Gli atti del processo della Monaca di Monza furono resi accessibili a tutti solo dopo la loro pubblicazione nel 1985. Manzoni li poté, invece, consultare solo tra il 1835 e il 1840, quando la storia della monaca aveva già preso forma definitiva con la prima edizione dei Promessi sposi (1827). Di certo lo scrittore non li consultò integralmente.
La lettura degli atti riserva non poche sorprese. In primo luogo non compare alcun riferimento o allusione ad una monacazione forzata e al carattere burbero, irrequieto della monaca, donna senz’altro abituata a comandare, considerato il prestigio della famiglia a cui appartiene. Non vi è alcuna traccia di quella Gertrude seducente e provocatoria, che è grande creazione dello scrittore Manzoni.
In secondo luogo, nella realtà, i fatti andarono ben diversamente da come li raccontò Manzoni. Nel 1598, ben trent’anni prima rispetto all’ambientazione del romanzo, Gian Paolo Osio si rivolse ad una monaca, che suor Maria Virginia de Leyva riprese. Osio apostrofò allora quest’ultima, generando in lei fastidio e riprovazione. Entrarono più tardi in scena due suore (Ottavia e Benedetta) e un prete (don Paolo Arrigone) che progettarono l’incontro tra suor Virginia e il giovane. Nacque un rapporto affettivo che durò per ben nove anni e che portò alla nascita di due figli, uno partorito morto in cella e una bimba invece legittimata da Osio. Il giovane entrò e uscì dal convento per anni. Un giorno, una conversa, che aveva manifestato l’intenzione di rivelare a tutti l’intreccio amoroso, fu uccisa. Non risulta che sia stata suor Virginia a chiedere a Osio l’assassinio. Le notizie della relazione di Osio con suor Virginia si diffusero per Monza e Milano. L’arcivescovo, il cardinale Federigo Borromeo, fece celermente aprire un’inchiesta e iniziò il processo.

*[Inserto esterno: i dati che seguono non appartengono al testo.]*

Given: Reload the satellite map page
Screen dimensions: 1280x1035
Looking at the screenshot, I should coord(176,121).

In terzo luogo, suor Virginia appare ben conscia della colpa, trascinata nella relazione da una sorta di forza nascosta, a cui non riesce ad opporsi, come se succube di un maleficio. Il giudice cercò di non coinvolgere l’intero monastero, punì i colpevoli senza far ricadere le responsabilità di pochi su tutti. Suor Virginia Maria fu condannata a digiunare il sesto giorno della settimana per cinque anni, possibilmente a pane e acqua, e a recitare le ore canoniche quotidianamente con diligenza, pietà e devozione. L’arcivescovo riconobbe più tardi il sincero pentimento della monaca e dopo quasi 14 anni di pena le concesse di uscire dalla cella murata della Casa delle Convertite di Santa Valeria (a Milano), in cui era stata rinchiusa.

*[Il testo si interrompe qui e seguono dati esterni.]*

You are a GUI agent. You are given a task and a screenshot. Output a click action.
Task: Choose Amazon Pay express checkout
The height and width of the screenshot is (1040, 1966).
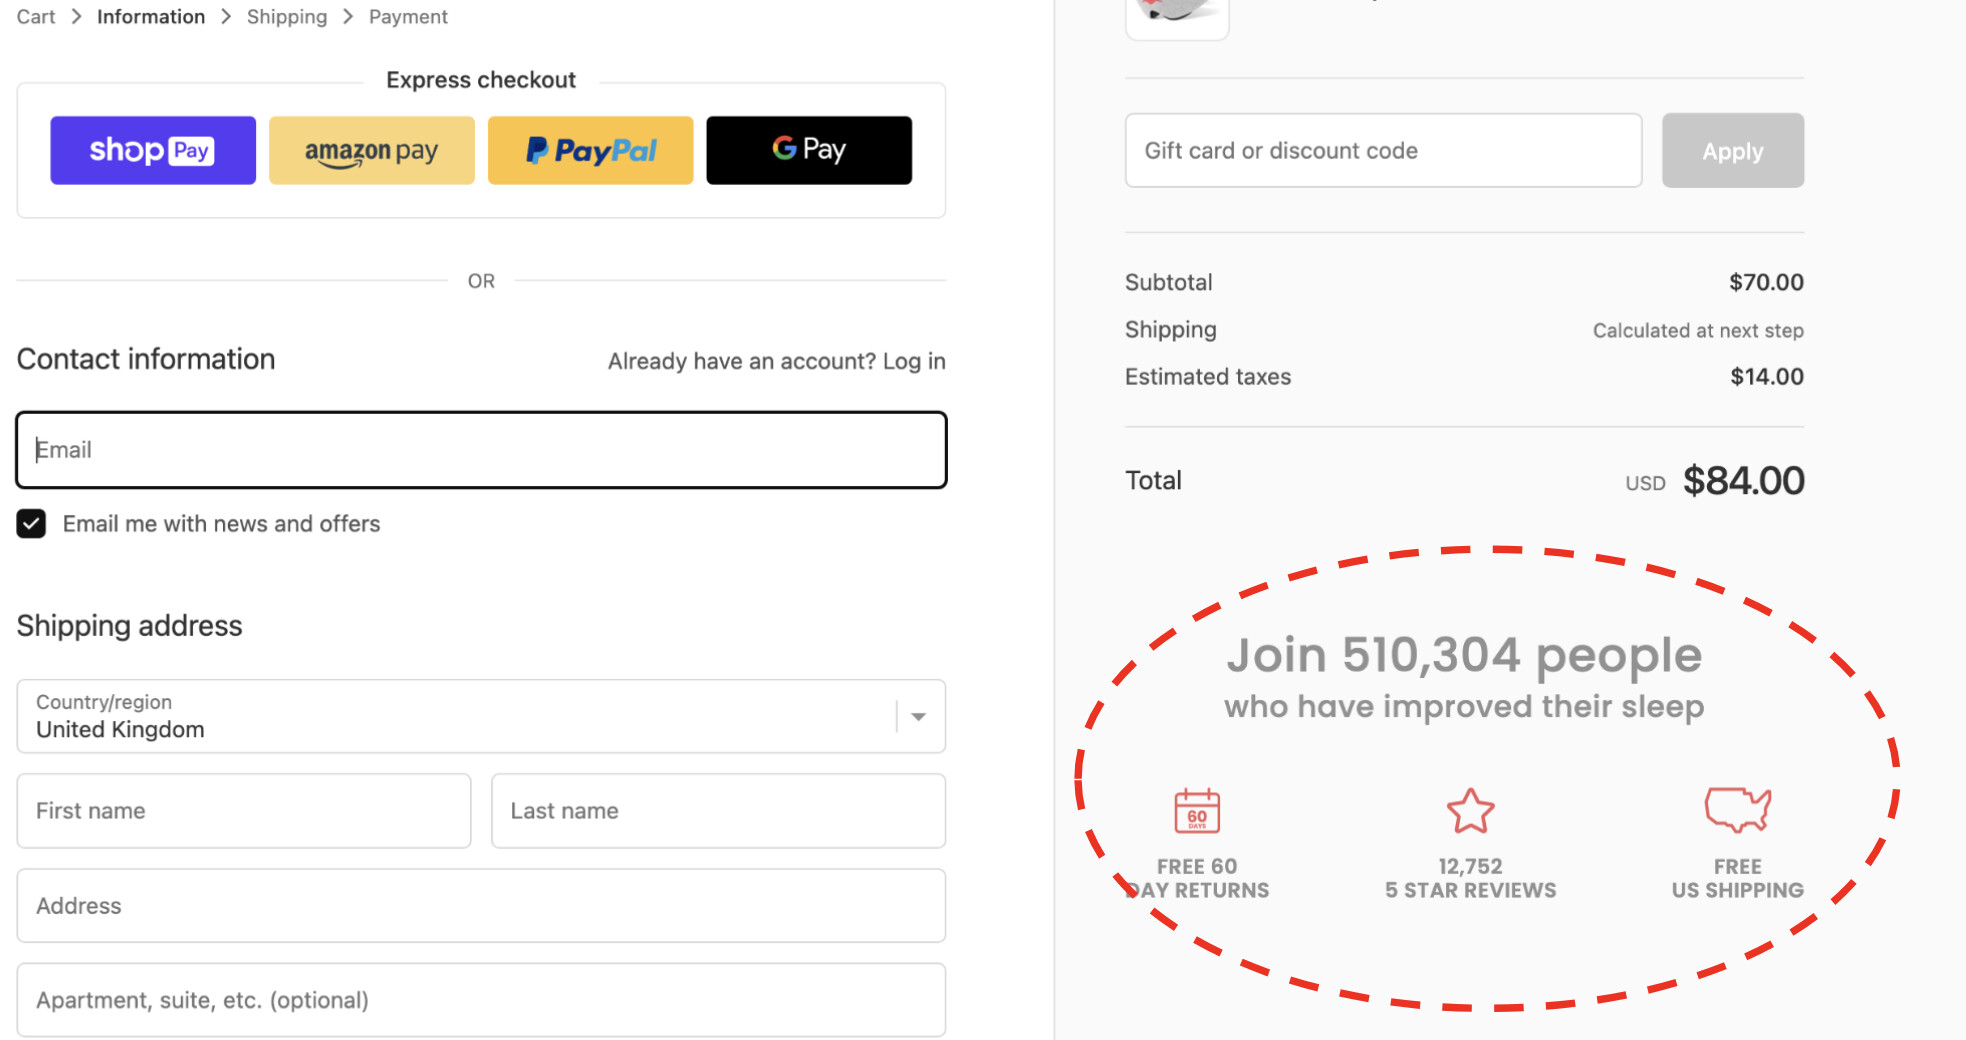[x=371, y=150]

Osio inviò all’arcivescovo una lettera in cui emergeva un uomo ancora follemente innamorato di suor Virginia, che cercava in tutti i modi di difenderla, che manifestava il desiderio di trovare perdono presso Dio e presso l’arcivescovo. In quanto non appartenente al clero, Osio avrebbe dovuto presentarsi al processo laico, ma non lo fece. Osio si rifugiò in casa di un amico, il conte Ludovico Taverna, credendo di essere al sicuro. Non fu così. Venne decapitato nella cantina. Il suo capo fu gettato lungo la strada ai piedi del governatore di Milano, il conte di Fuentes.
Manzoni non conosceva il nome reale della Monaca di Monza e per questo le attribuì il nome di Gertrude, rifacendosi probabilmente a santa Gertrude di Nivelles (c. 628-664), figlia di Pipino di Landen, di cui venne a conoscenza quando studiò l’epoca longobarda e la vita dei Franchi per la stesura dell’Adelchi. Morto il padre di Gertrude, la madre Itta divenne monaca e fondò un monastero. Ben presto Gertrude la seguì divenendo più tardi badessa e impegnandosi a istruire nella fede i monaci e le monache. La santa di Nivelles richiama la figura della Monaca di Monza, perché divenne badessa (aspirazione che la famiglia della Monaca di Monza aveva sempre suscitato in lei), fu canonizzata (divenendo modello di santità per ogni monaca) e, infine, in un’immagine del XVI secolo fu ritratta mentre era assalita dai topi (attestazione del fatto che la monaca era considerata protettrice contro le invasioni dei topi, uno dei veicoli privilegiati della peste).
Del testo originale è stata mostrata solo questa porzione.